人HBV/HBx定向敲入P53位点大鼠胚胎干细胞株的建立

摘要

全球约3亿人感染HBV，近千万人患慢性乙型肝炎。其中中国是肝癌高发区，乙型肝炎流行区。据统计，中国占全球HBV表面抗原总携带率的50％。80％以上慢性肝炎患者为慢性乙型肝炎病人，80％以上原发性肝癌的发生都与乙型肝炎病毒感染相关。因此乙型肝炎病毒一直都备受研究者关注，截至目前还没能完全理解乙型肝炎病毒的变异及致病机制，其中一方面原因就是缺少有效的动物疾病模型。
　　 乙型肝炎病毒感染具有明显的种属和组织特异性，为建立理想的动物模型带来很大困难。以前多用HBV转基因小鼠模型，但与人类肝病发生有明显不同。相比之下，大鼠在生理特性等方面更接近于人类，是建立人类疾病的理想动物模型之一。
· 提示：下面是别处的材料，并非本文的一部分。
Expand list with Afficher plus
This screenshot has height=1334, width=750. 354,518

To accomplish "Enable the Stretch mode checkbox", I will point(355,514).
但长期以来，由于无可以生殖传代的大鼠胚胎干细胞株，因此无法建立大鼠基因敲入及敲除模型。至2008年建立了真正意义大鼠胚胎干细胞株(即能生殖传代的大鼠胚胎干细胞株)，2010年成功建立首例大鼠基因敲除模型。大鼠P53基因敲除后自发产生肝癌，有别于小鼠P53基因敲除后很少自发产生癌症，这也从侧面说明大鼠更接近于人类。因此本研究通过构建载体，电转等建立人HBV＼HBx定向敲入P53位点的大鼠胚胎干细胞株，为建立人HBV＼HBx定向敲入P53位点的大鼠模型奠定了基础，便于更好地研究肝癌发生及发展规律，助于发现HBV＼HBx作用过程中新的信号通路，寻找肝癌新治疗靶点，而且可作为药物评估筛选的模型。
　　 因此本课题就是为了建立人HBV＼HBx定向敲入P53位点的大鼠胚胎干细胞株，为后续研究鉴定基础。研究内容包括基因打靶载体的构建，目的打靶细胞系的筛选，嵌合鼠制备及对动物模型进行相关表型分析。
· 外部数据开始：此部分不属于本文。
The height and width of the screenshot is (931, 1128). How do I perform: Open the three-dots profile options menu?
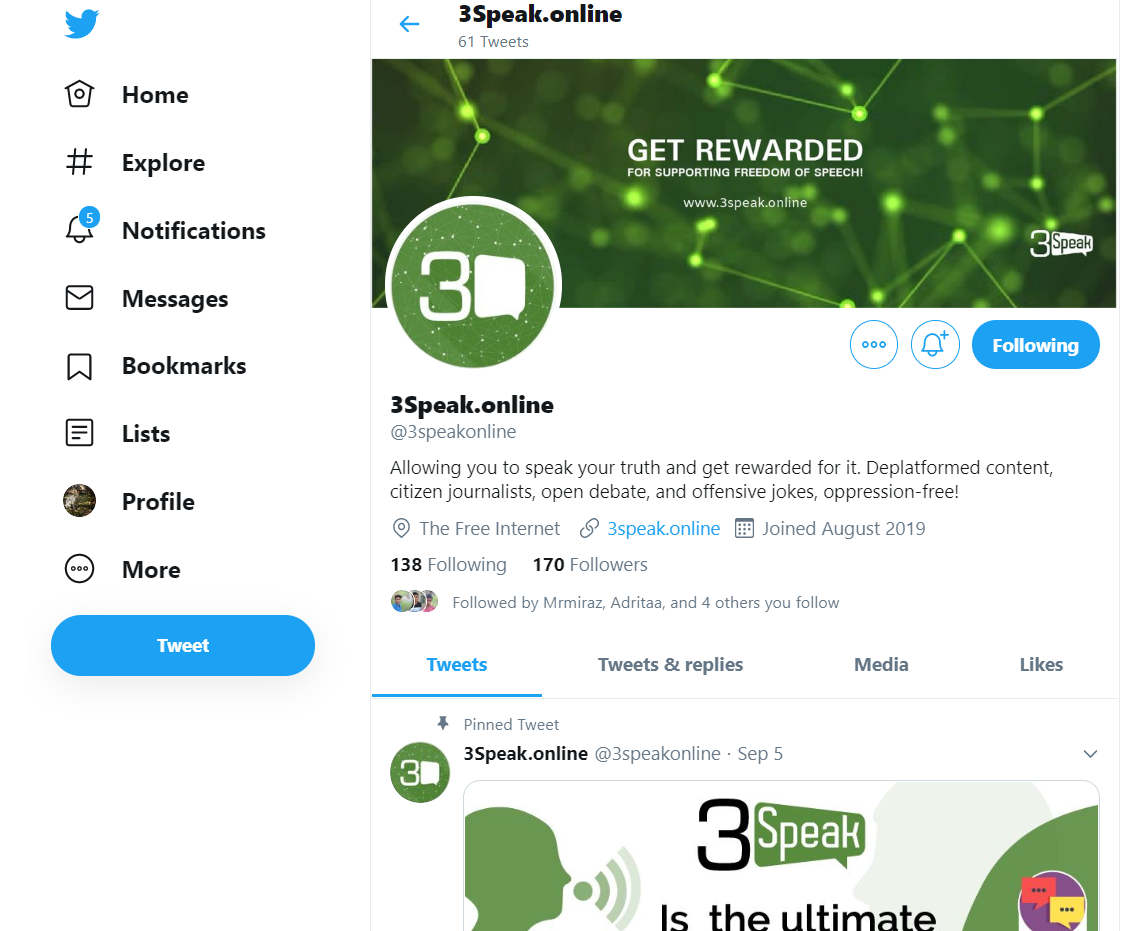coord(873,345)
　　 构建基因打靶载体时，为了以后进行相关基因打靶方便，我们先是建立了包括嘌呤霉素和白喉毒素在内的通用载体，然后再通用载体的基础上加两端同源臂，最后在引入的多克隆位点处加HBV全基因组或X蛋白基因序列。构建载体过程中每步都通过三组以上酶切体系跑电泳鉴定，通用载体用测序方式鉴定。
　　 获得的目的质粒用电转的方式导入已建系好的DAc8大鼠胚胎干细胞系中，经过几轮的药物筛选得到发绿色荧光的目的细胞系。并进一步通过PCR和Southern Blot方式鉴定。
　　 通过这项研究为建立人HBV＼HBx定向敲入P53位点的大鼠模型奠定了基础，
　　 便于更好地研究肝癌发生及发展规律，助于发现HBV＼HBx作用过程中新的信号通路，寻找肝癌新治疗靶点，而且可作为药物评估筛选的模型。